Plain 2375 is root-equivalent to anyone who reaches the port. mTLS makes both
ends prove identity with certificates and removes the "trust the whole subnet"
assumption.

How the pieces connect today

  • Server: system/machine/RPi5/docker.nix — dockerd exposed on 2376/2375 via
    the systemd docker.socket ListenStream; firewall rule scoped to
    10.187.1.0/24.
  • Client: lyrathorpe/Terraform root main.tf has an empty
    provider "docker" {} (env-driven). .gitea/workflows/apply.yml and
    validate.yml set DOCKER_HOST: ${{ vars.DOCKER_HOST }} and run
    runs-on: ubuntu-latest, i.e. inside the act_runner's job containers. The
    Docker provider already honours DOCKER_HOST, and additionally
    DOCKER_TLS_VERIFY + DOCKER_CERT_PATH — so no provider-block change is
    required if those env vars are set.

Certificates (prerequisite for both ends)

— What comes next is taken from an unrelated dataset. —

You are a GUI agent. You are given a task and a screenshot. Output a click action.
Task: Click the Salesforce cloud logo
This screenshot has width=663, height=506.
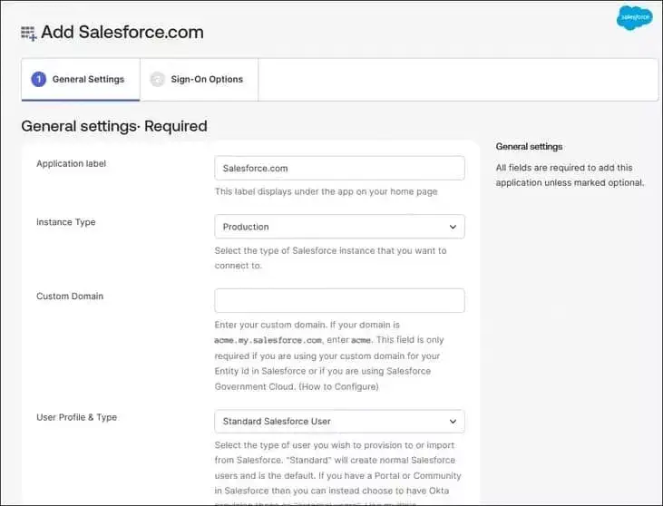pos(634,18)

  • Stand up a small CA (e.g. step-ca/cfssl/openssl). Keep the CA key
    offline.
  • Server cert for the Pi. SANs MUST include every name/address clients
    will use in DOCKER_HOST: lyrathorpe-rpi5, its FQDN if any, and its LAN
    IP (an IP SAN is required if DOCKER_HOST uses an IP). extendedKeyUsage = serverAuth.
  • Client cert for the Terraform runner. extendedKeyUsage = clientAuth.
  • Decide certificate lifetime + a rotation plan; document renewal and
    revocation (CRL or short-lived certs). These are secrets — never place
    private keys in the world-readable Nix store.

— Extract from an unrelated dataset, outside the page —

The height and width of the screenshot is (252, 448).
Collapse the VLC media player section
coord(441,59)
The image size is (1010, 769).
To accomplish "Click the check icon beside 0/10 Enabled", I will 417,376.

Server side — nixfiles (system/machine/RPi5/docker.nix)

  • Move dockerd from socket-activated plain TCP to a TLS listener. TLS can't
    be done via socket activation (fd://); dockerd must own the listener:
    daemon.settings.hosts = [ "unix:///run/docker.sock" "tcp://0.0.0.0:2376" ]
    plus tls = true; tlsverify = true; tlscacert/tlscert/tlskey = <paths>.
  • Reconcile the hosts/socket conflict (the tricky bit): daemon.json
    hosts conflicts with the unit's -H fd://. Either drop the -H fd://
    from systemd.services.docker (ExecStart override) or disable
    systemd.sockets.docker so dockerd owns all listeners. Pick one; document
    why. Remove the current systemd.sockets.docker.socketConfig.ListenStream
    TCP addition.
  • Provision the server cert/key/CA onto the Pi out-of-band. The repo has
    no secrets manager today; introduce one (sops-nix or agenix) and reference
    the decrypted paths, or deploy the files to e.g. /var/lib/docker-certs
    via a non-Nix channel and point the daemon settings at them. Files must be
    root-readable, key 0600.
  • Firewall: replace the 2375 rule with a source-restricted 2376 rule;
    remove 2375 entirely. (networking.firewall.extraInputRules.)
  • Update system/machine/RPi5/README.md and docker.nix comments: flip the
    "mTLS is the upgrade path" note to the implemented design; document the
    cert paths and the secrets mechanism.

Client side — lyrathorpe/Terraform (Gitea Actions runner)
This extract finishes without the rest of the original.